__SOURCE DATA__:

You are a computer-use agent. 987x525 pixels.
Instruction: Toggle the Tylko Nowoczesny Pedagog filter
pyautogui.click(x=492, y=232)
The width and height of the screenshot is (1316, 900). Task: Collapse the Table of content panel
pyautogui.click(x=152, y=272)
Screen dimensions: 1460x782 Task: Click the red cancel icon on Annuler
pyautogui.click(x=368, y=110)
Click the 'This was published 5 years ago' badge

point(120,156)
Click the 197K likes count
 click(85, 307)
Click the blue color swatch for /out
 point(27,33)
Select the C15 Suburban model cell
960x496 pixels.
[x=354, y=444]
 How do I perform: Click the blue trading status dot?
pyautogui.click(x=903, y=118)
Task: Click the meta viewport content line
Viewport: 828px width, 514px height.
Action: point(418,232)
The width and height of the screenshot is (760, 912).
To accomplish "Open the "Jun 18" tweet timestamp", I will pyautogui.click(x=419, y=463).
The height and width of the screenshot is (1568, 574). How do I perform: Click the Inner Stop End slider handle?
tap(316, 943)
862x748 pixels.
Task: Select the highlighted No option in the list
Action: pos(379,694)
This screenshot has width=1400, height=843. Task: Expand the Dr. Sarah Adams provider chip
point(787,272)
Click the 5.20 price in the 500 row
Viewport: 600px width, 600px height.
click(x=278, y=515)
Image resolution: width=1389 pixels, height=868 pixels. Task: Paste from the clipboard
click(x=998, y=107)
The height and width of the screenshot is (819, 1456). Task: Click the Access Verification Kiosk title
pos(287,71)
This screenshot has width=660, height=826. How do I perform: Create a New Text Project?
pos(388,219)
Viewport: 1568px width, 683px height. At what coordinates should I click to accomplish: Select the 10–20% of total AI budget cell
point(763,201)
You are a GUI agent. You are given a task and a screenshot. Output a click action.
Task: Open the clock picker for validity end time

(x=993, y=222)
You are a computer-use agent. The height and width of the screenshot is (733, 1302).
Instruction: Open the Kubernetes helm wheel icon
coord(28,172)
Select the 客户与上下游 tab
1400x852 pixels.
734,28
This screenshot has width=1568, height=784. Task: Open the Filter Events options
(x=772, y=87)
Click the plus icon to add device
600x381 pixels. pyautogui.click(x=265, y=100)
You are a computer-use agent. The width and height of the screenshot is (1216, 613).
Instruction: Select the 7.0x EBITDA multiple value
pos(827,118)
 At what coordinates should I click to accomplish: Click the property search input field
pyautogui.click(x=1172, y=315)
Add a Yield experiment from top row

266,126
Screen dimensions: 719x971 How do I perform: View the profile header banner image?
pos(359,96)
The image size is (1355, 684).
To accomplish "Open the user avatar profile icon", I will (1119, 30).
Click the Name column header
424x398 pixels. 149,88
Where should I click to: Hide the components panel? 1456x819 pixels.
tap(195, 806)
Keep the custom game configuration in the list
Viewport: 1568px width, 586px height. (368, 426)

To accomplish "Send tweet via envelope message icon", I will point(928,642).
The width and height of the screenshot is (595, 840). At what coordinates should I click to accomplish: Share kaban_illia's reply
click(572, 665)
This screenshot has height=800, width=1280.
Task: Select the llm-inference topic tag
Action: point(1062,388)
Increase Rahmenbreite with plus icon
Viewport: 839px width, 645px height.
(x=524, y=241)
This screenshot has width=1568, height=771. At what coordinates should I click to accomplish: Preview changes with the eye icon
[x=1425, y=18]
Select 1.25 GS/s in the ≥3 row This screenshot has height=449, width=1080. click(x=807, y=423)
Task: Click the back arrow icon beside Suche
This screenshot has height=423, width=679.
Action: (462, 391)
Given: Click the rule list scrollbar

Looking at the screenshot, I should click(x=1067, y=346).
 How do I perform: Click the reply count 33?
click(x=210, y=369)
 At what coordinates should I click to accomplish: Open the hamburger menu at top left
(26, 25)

__EXERCISE AIM__:
Format the records above as a numbered list with no blank lines.

__REPLY TO THE EXERCISE__:
1. You are a computer-use agent. 987x525 pixels.
2. Instruction: Toggle the Tylko Nowoczesny Pedagog filter
3. pyautogui.click(x=492, y=232)
4. The width and height of the screenshot is (1316, 900). Task: Collapse the Table of content panel
5. pyautogui.click(x=152, y=272)
6. Screen dimensions: 1460x782 Task: Click the red cancel icon on Annuler
7. pyautogui.click(x=368, y=110)
8. Click the 'This was published 5 years ago' badge
9. point(120,156)
10. Click the 197K likes count
11.  click(85, 307)
12. Click the blue color swatch for /out
13.  point(27,33)
14. Select the C15 Suburban model cell
15. 960x496 pixels.
16. [x=354, y=444]
17.  How do I perform: Click the blue trading status dot?
18. pyautogui.click(x=903, y=118)
19. Task: Click the meta viewport content line
20. Viewport: 828px width, 514px height.
21. Action: point(418,232)
22. The width and height of the screenshot is (760, 912).
23. To accomplish "Open the "Jun 18" tweet timestamp", I will pyautogui.click(x=419, y=463).
24. The height and width of the screenshot is (1568, 574). How do I perform: Click the Inner Stop End slider handle?
25. tap(316, 943)
26. 862x748 pixels.
27. Task: Select the highlighted No option in the list
28. Action: pos(379,694)
29. This screenshot has width=1400, height=843. Task: Expand the Dr. Sarah Adams provider chip
30. point(787,272)
31. Click the 5.20 price in the 500 row
32. Viewport: 600px width, 600px height.
33. click(x=278, y=515)
34. Image resolution: width=1389 pixels, height=868 pixels. Task: Paste from the clipboard
35. click(x=998, y=107)
36. The height and width of the screenshot is (819, 1456). Task: Click the Access Verification Kiosk title
37. pos(287,71)
38. This screenshot has width=660, height=826. How do I perform: Create a New Text Project?
39. pos(388,219)
40. Viewport: 1568px width, 683px height. At what coordinates should I click to accomplish: Select the 10–20% of total AI budget cell
41. point(763,201)
42. You are a GUI agent. You are given a task and a screenshot. Output a click action.
43. Task: Open the clock picker for validity end time
44. (x=993, y=222)
45. You are a computer-use agent. The height and width of the screenshot is (733, 1302).
46. Instruction: Open the Kubernetes helm wheel icon
47. coord(28,172)
48. Select the 客户与上下游 tab
49. 1400x852 pixels.
50. 734,28
51. This screenshot has width=1568, height=784. Task: Open the Filter Events options
52. (x=772, y=87)
53. Click the plus icon to add device
54. 600x381 pixels. pyautogui.click(x=265, y=100)
55. You are a computer-use agent. The width and height of the screenshot is (1216, 613).
56. Instruction: Select the 7.0x EBITDA multiple value
57. pos(827,118)
58.  At what coordinates should I click to accomplish: Click the property search input field
59. pyautogui.click(x=1172, y=315)
60. Add a Yield experiment from top row
61. 266,126
62. Screen dimensions: 719x971 How do I perform: View the profile header banner image?
63. pos(359,96)
64. The image size is (1355, 684).
65. To accomplish "Open the user avatar profile icon", I will (1119, 30).
66. Click the Name column header
67. 424x398 pixels. 149,88
68. Where should I click to: Hide the components panel? 1456x819 pixels.
69. tap(195, 806)
70. Keep the custom game configuration in the list
71. Viewport: 1568px width, 586px height. (368, 426)
72. To accomplish "Send tweet via envelope message icon", I will point(928,642).
73. The width and height of the screenshot is (595, 840). At what coordinates should I click to accomplish: Share kaban_illia's reply
74. click(572, 665)
75. This screenshot has height=800, width=1280.
76. Task: Select the llm-inference topic tag
77. Action: point(1062,388)
78. Increase Rahmenbreite with plus icon
79. Viewport: 839px width, 645px height.
80. (x=524, y=241)
81. This screenshot has width=1568, height=771. At what coordinates should I click to accomplish: Preview changes with the eye icon
82. [x=1425, y=18]
83. Select 1.25 GS/s in the ≥3 row This screenshot has height=449, width=1080. click(x=807, y=423)
84. Task: Click the back arrow icon beside Suche
85. This screenshot has height=423, width=679.
86. Action: (462, 391)
87. Given: Click the rule list scrollbar
88. Looking at the screenshot, I should click(x=1067, y=346).
89.  How do I perform: Click the reply count 33?
90. click(x=210, y=369)
91.  At what coordinates should I click to accomplish: Open the hamburger menu at top left
92. (26, 25)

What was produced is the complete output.